CBS LA reporters and curious LAPD detectives got a peek at the freakfest inside…

… the entirety of which was purchased by some poor guy named Jerry Licardi, who had no idea whose locker he was acquiring at the time. (Wait, so this really is “Storage Wars.”)

Here's what reporters, cops and our lucky bidder found inside:

10. Headless baby doll. “That, to say the least, bothered me because, is he focusing on something else now?” said private investigator Sergio Robleto, apparently just there for the show. “To me that meant real danger and certainly I think a psychologist would be better at evaluating that, but it didn't look good to me.”

9. Home video of an elementary-school play. Along with tons of other videos of kids doing random dorky shit, and one of a young woman reciting soap-opera dialogue. WTF. (Hoskins has “no known children,” says CBS LA reporter Randy Paige ominously.)

8. A shirtless photo of Hoskins. Made even creepier by the Madonna tattoo on his stomach, and a matching framed photo of Madonna in a similar pose.

7. Weird notebook full of psycho rants.

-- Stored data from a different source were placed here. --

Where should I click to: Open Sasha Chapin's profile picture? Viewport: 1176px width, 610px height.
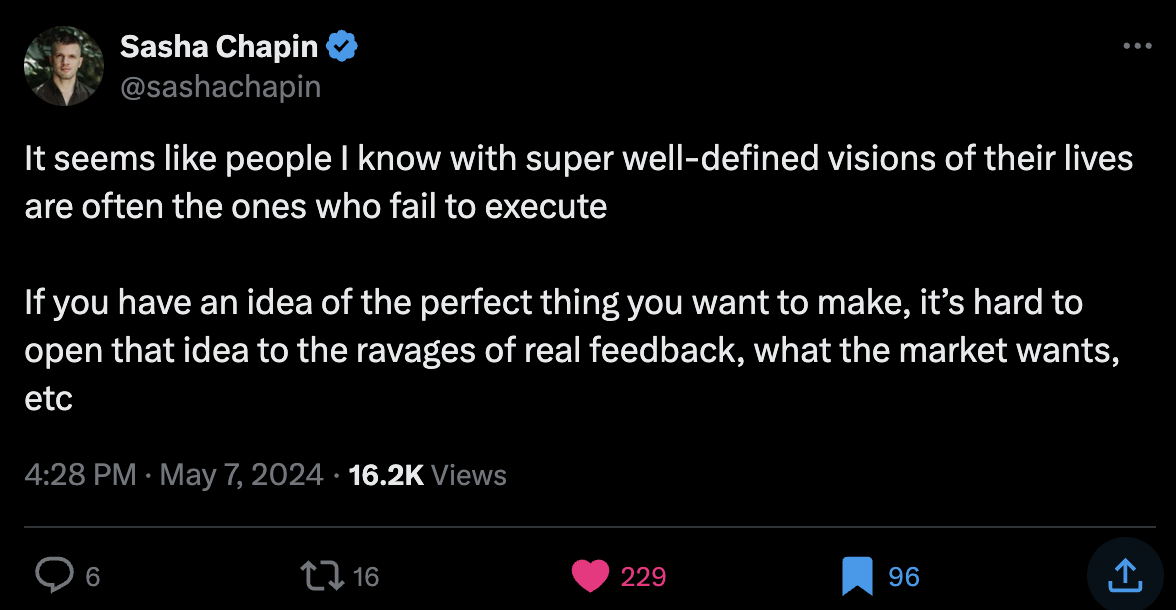click(x=64, y=66)
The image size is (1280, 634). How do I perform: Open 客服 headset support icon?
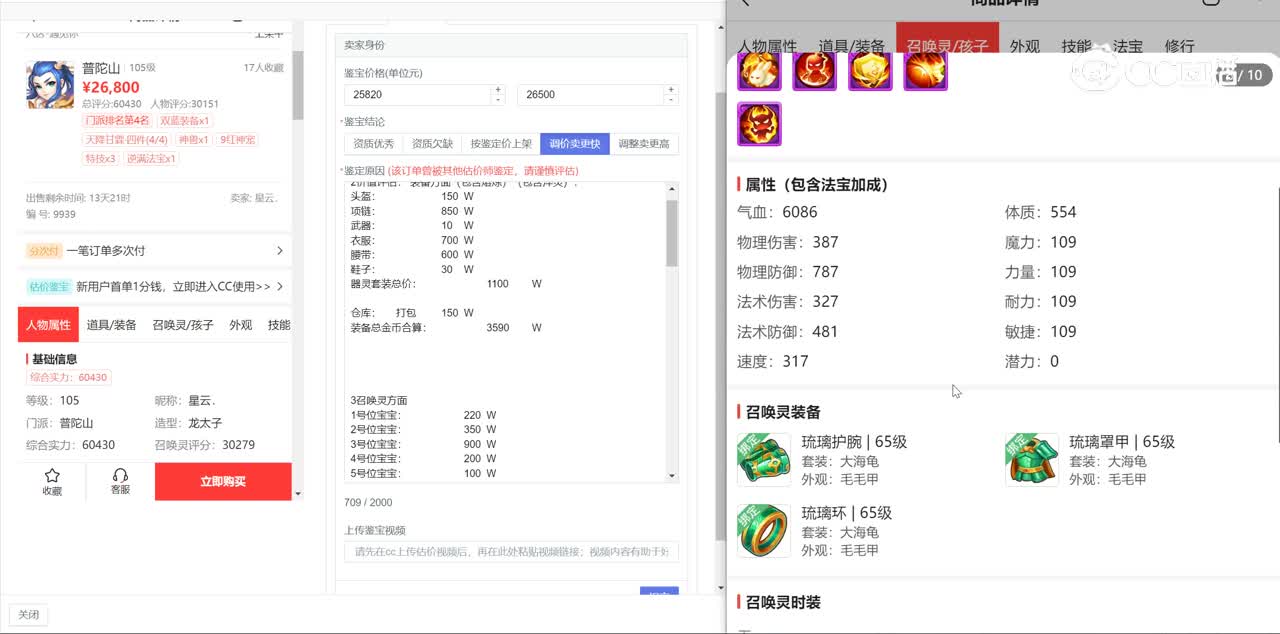120,480
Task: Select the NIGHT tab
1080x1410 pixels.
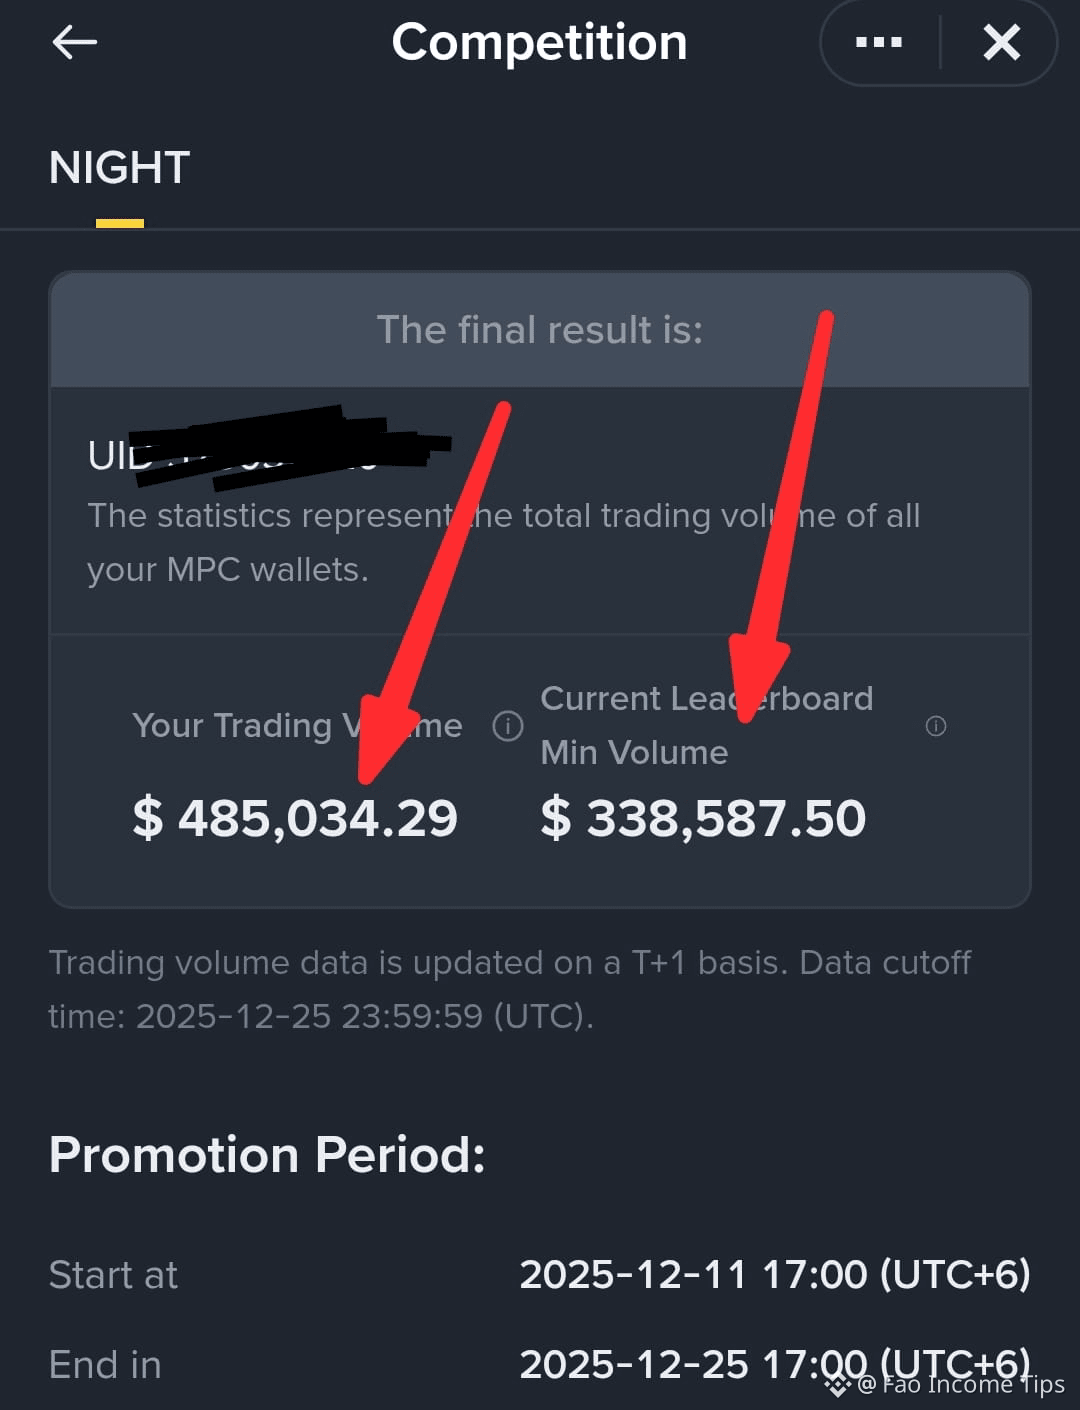Action: point(119,168)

Paige says they're “complete with misspellings,” which seems a little beside the point.

Credit: CBS LA

Credit: CBS LA

6. A butcher knife.

5. A few dozen other knives, of myriad blade shapes and handle colors. Probably even one for every blond baby doll in the pile. Cute!

4. Sad-clown mask. Or maybe Guy Fawkes mask, or maybe one of those happy-sad theater faces. Can't really tell. (See top left of photo.)

3. An H&M ad featuring Madonna. Like, why the H&M ad, of all hot Madonna photos? Made especially creepy by the crease lines from extensive crumpling and repeat viewing. [Update: Twitter genius @dudamelle points out that H&M stands for Hoskins&Madonna. It all makes so much sense now.]

2. Sumo wrestler baby doll. Having nothing to do with Madonna, but everything to do with creepy.

1. Barbie backpack. Is nothing sacred?

One thing that rummagers didn't seem to find: Halle Berry memorabilia. Guess Hoskins had a favorite.